The one contention which is appropriately before us — that the trial court abused its discretion in finding $13,000 to be a reasonable fee because the services rendered to the wife warrant a far higher fee — is, in our view, without merit.
Affirmed.
. The absolution is found in paragraph 5 of the order:
*1277 "5. MAURICE JAY KUTNER, P.A. has informed the Court of his written fee agreement with his client, the former wife, CLAUDIA LYNNE GURMAN, which agreement would require CLAUDIA LYNNE GURMAN to pay MAURICE JAY KUTNER, P.A. the difference between the THIRTEEN THOUSAND DOLLARS (113,000.00) fee found to be a reasonable fee by the Court and the SEVENTEEN THOUSAND THREE HUNDRED NINETY DOLLARS AND TWENTY TWO CENTS ($17,-390.22) which has been billed by MAURICE JAY KUTNER, P.A. to CLAUDIA LYNNE GURMAN. The Court hereby determines thay [sic] MAURICE JAY KUTNER, P.A.’s total fee for representing the wife in this cause shall be the THIRTEEN THOUSAND DOLLARS ($13,-000.00) found by the Court to be a reasonable fee.”
If the order is arguably ambiguous, the trial judge’s explanation of his intention is not:
"THE COURT: I have awarded you a total of $13,000.
"MR. KUTNER: I understand. I have already been paid five. So I am to collect no more than another $8,000 from anybody — that is the ruling of the Court?
"THE COURT: In answer to your statement, may I state the following: Had I said that the husband is to contribute to the wife’s attorney's fees, such and such an amount, then you would have been justified to collect whatever amount you would have collected from the wife.
“However, in this particular instance, what I am stating, now, is that the husband is to pay all the fees and that I find that the total — the reasonable fee for the wife's attorney, in this particular instance, is $13,000.”
. Under these circumstances, Kutner might have urged this contention in a separate appeal brought in his own name against Claudia, Fickle v. Adkins, 385 So.2d 1141 (Fla. 3d DCA 1980), or perhaps even in this appeal had Claudia had sufficient notice and opportunity to defend, so as to make realignment of the parties possible, accord, Milar Galleries, Inc. v. Miller, 349 So.2d 170 (Fla.1977) (notice of appeal deemed sufficient where appellants could be identified from a reading of appellate papers and appellee suffered no prejudice).
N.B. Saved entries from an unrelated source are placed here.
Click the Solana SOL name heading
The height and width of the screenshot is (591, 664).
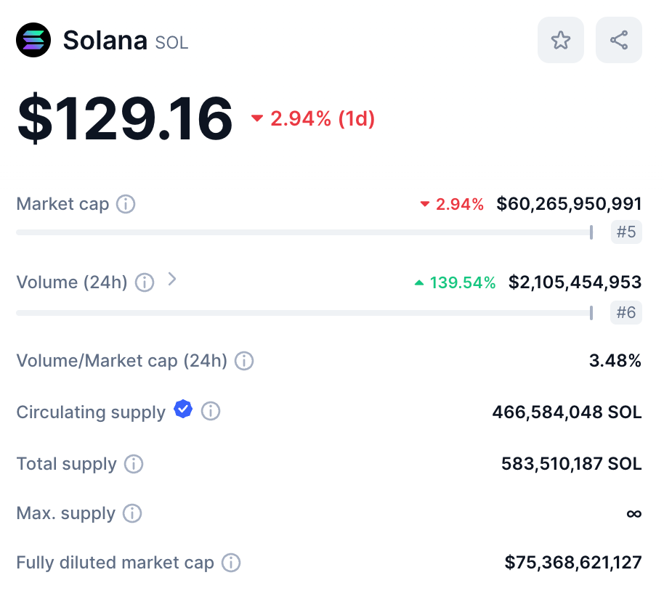(x=126, y=41)
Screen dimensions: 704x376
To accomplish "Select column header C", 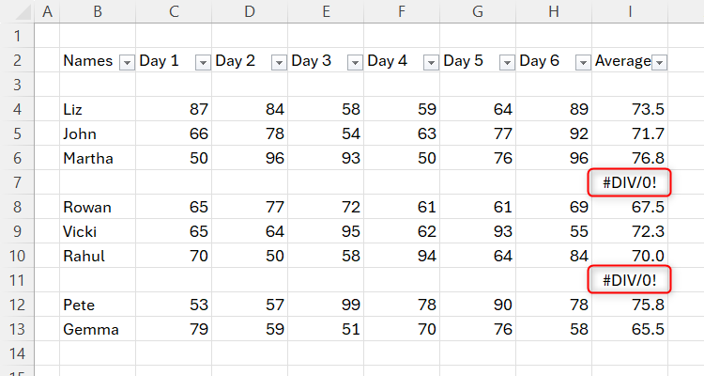I will pos(174,11).
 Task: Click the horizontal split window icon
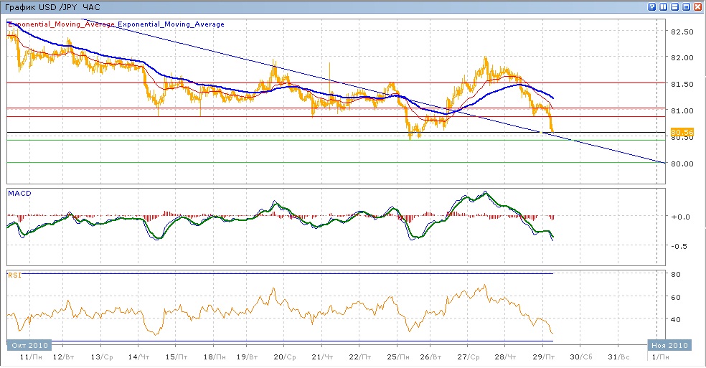click(674, 6)
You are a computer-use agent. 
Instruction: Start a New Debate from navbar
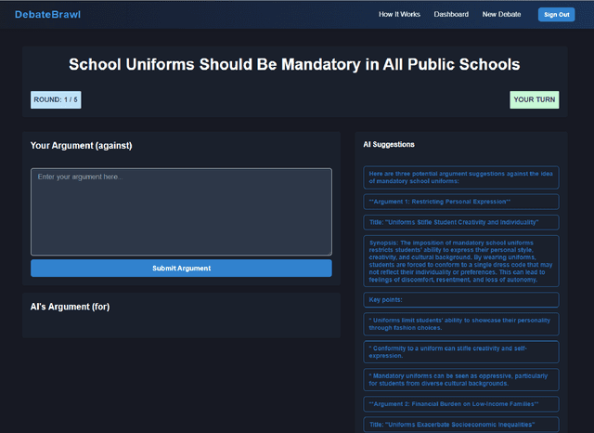click(x=501, y=14)
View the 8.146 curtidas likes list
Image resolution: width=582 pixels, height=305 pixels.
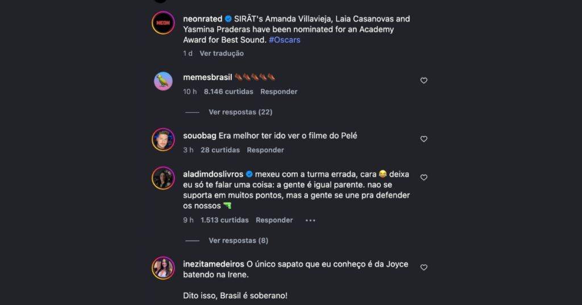tap(228, 92)
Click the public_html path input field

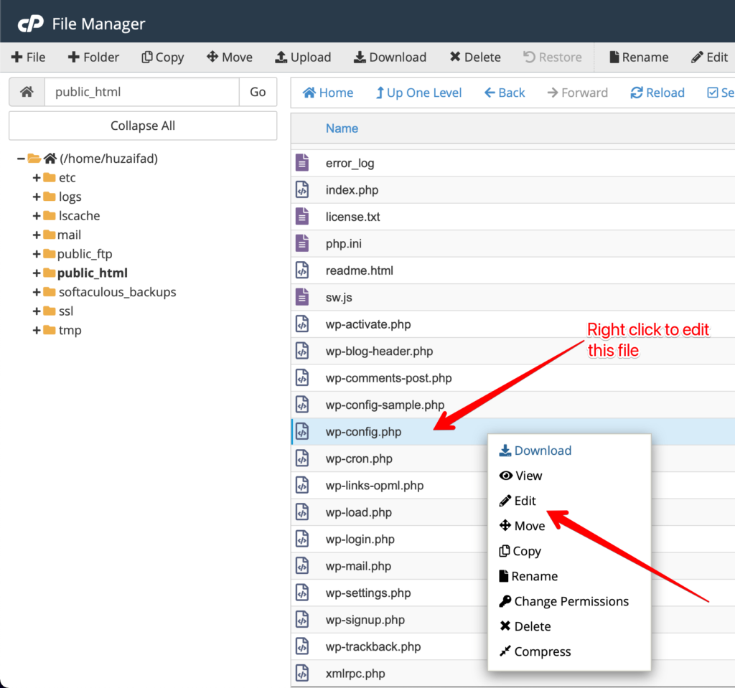(141, 93)
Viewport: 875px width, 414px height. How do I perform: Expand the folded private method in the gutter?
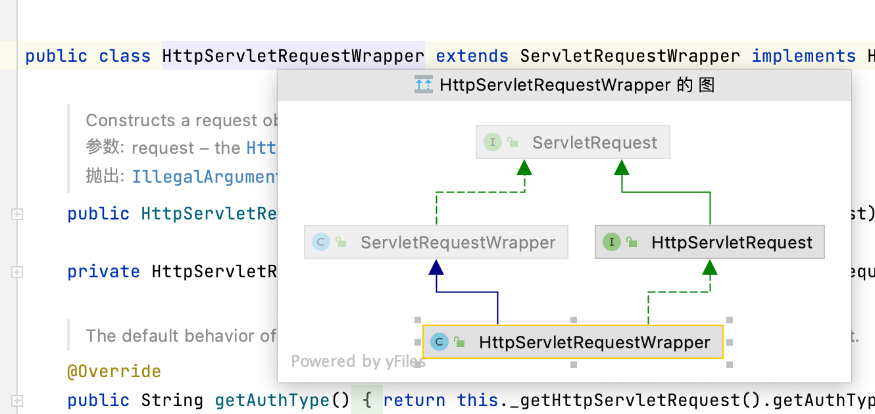tap(17, 271)
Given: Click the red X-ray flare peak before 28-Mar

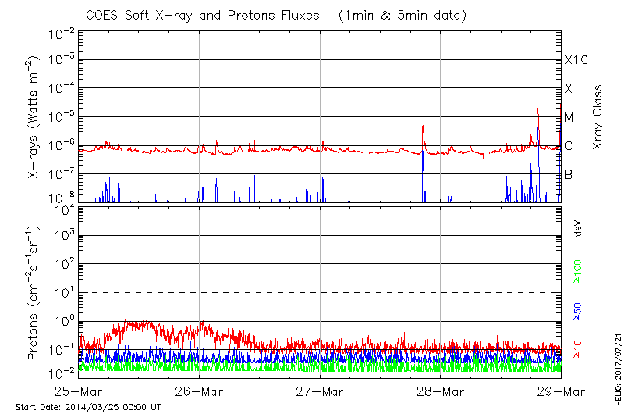Looking at the screenshot, I should (422, 126).
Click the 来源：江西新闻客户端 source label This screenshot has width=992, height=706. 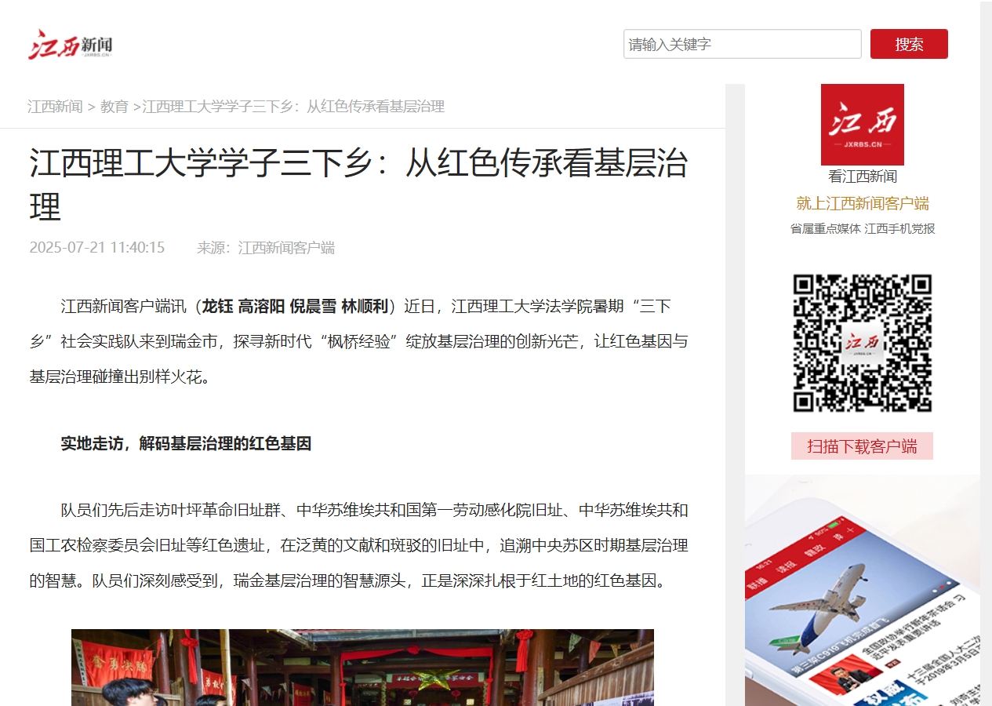coord(266,248)
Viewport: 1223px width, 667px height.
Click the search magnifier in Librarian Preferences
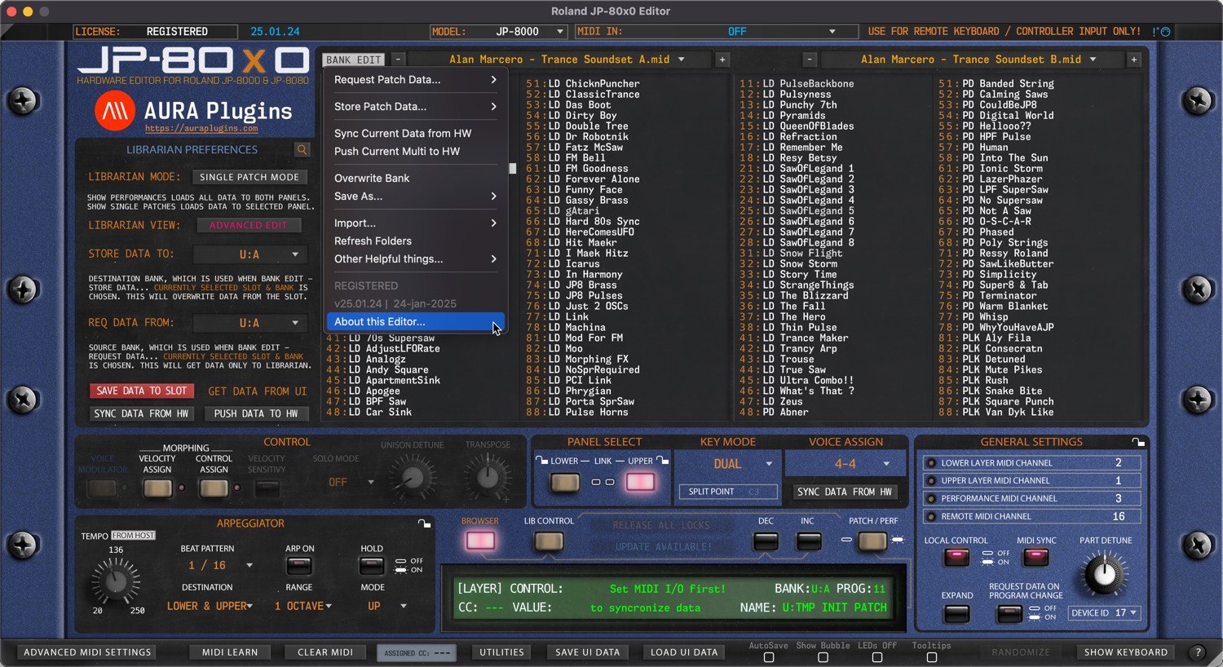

. Thus, we have not reached the merits of Kut-ner’s claim that under, for example, Barranco, Darlson, Daniel and Bluestein, P.A. v. Winner, 386 So.2d 1277 (Fla. 3d DCA 1980), the trial court is without jurisdiction in a dissolution proceeding to determine the amount due or not due from a party to his or her own attorney, such determination to be made only in a separate action at law. This issue, as well as the issue of the res judicata effect of an order from which, as here, an appeal has been taken but which has neither been approved nor disapproved on appeal, can be addressed in future litigation, if such occurs, between Kutner and his client over the difference between his outstanding bill to her and the $13,000.